A lot of people wonder what the definition of SME, for the purpose of R&D Tax Credits, as well as other purposes. What’s a “Medium Enterprise” for the purpose of TSB grants? Small versus Medium makes a difference in terms of what percentage of expenses you can claim in the Development of Prototype grant.


So what’s the answer? Well, the TSB Guidance does provide a link (which is broken, but can be fixed) to the EU guidance on company size, which essentially states that:

  • Micro companies have under 10 staff, and either under €2m (under £1.75m) of turnover, or under €2m of balance sheet total
  • Small companies: under 50 staff, and either under €10m turnover (under £8.78m) or under €10m of balance sheet total
  • Medium-sized companies: under 250 staff, under €50m turnover (€43.9m) or under €50m of balance sheet total

Interestingly, another related page on the EC site states the following interesting facts about SMEs:

  • More than 99% of all European businesses are SMEs
  • Nine out of ten SMEs are micro enterprises
  • Hence, “the mainstay of Europe’s economy are micro firms, each providing work for two persons, on average.

R&D Tax Credit SMEs

Of course, this wouldn’t be a proper government definition if different parts of the government didn’t have different definitions.

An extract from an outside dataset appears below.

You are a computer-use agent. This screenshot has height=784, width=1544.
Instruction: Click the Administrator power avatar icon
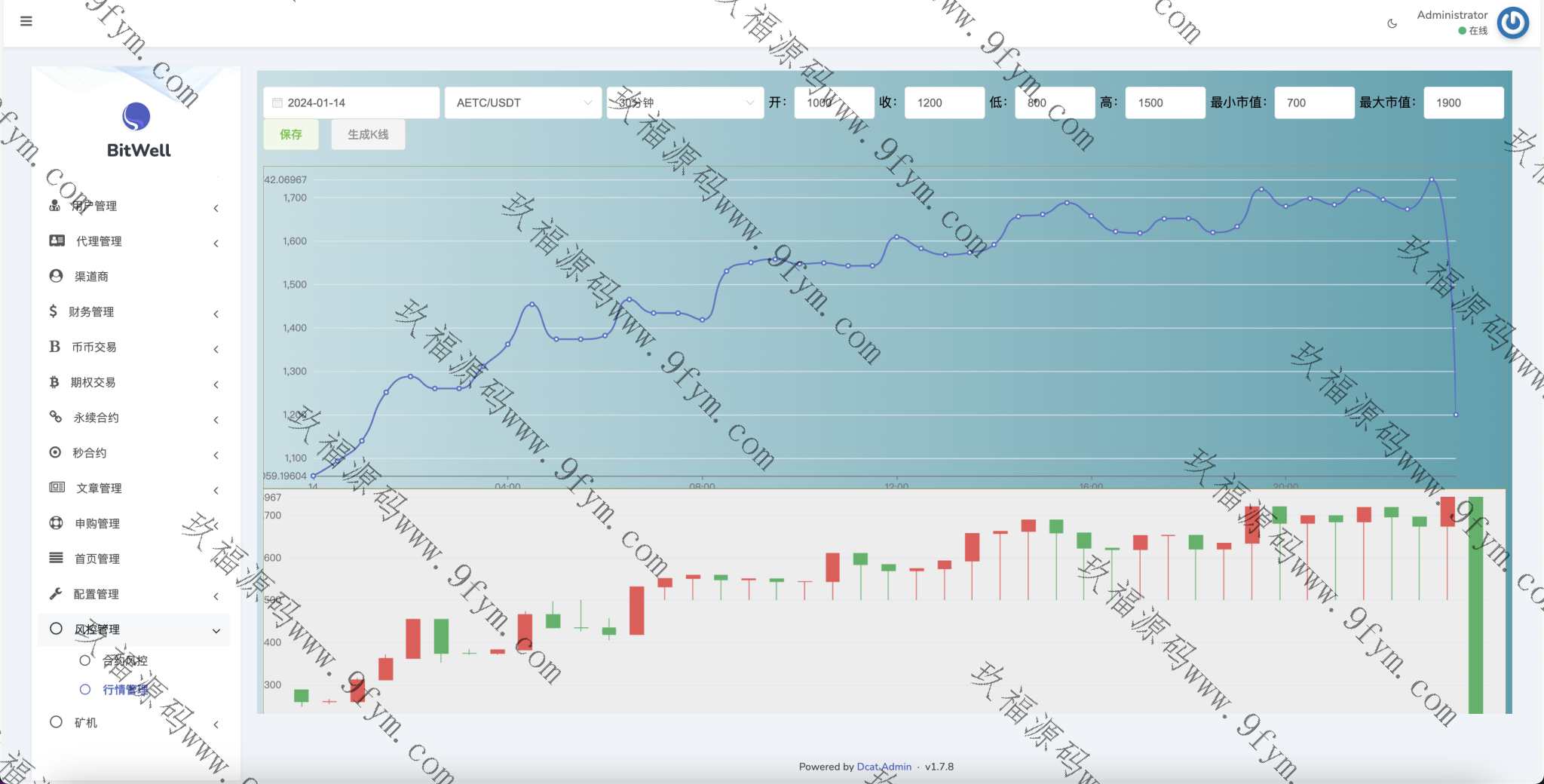1512,23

HMRC doesn’t use the same definition. Instead, since 2008, they use the following definition, found here:

A SME is a company or organisation with fewer than 500 employees and either of the following:

  • an annual turnover not exceeding €100 million
  • a balance sheet not exceeding €86 million

Further info is here, but please note:

This definition of a SME for R&D Relief purposes is not necessarily the same as that used by HMRC in relation to other areas of Corporation Tax or other tax areas such as PAYE, or by other government agencies.

One additional hitch is that HMRC also considers aggregation a factor.

What this means is that an investor who is not an SME owns 25% or more of a company, then the company will probably not be considered an SME (instead, the whole “group” will be considered in aggregate.

Of course, there’s no exception to the different rule without an exception to the exception to the different rule, and there are in fact circumstances where a company can be considered to be an SME even though 25% or more of it is owned by a larger company. The question rests on whether the company can be considered “autonomous”. It is considered autonomous and (potentially) an SME in the following circumstances:

  • The investor(s) that own 25% or more are public investment corporations or VCs
  • The investors are business angels and have not invested more than €1.25m
  • The investors are university or non-profit research centres
  • The investors are institutional investors, including regional development funds
  • The investors are autonomous local authorities with annual budgets of less than €10m and fewer than 5,000 inhabitants

The rules about this thorny topic can be found here. Our advice? If in doubt, ring up an HMRC agent and ask them.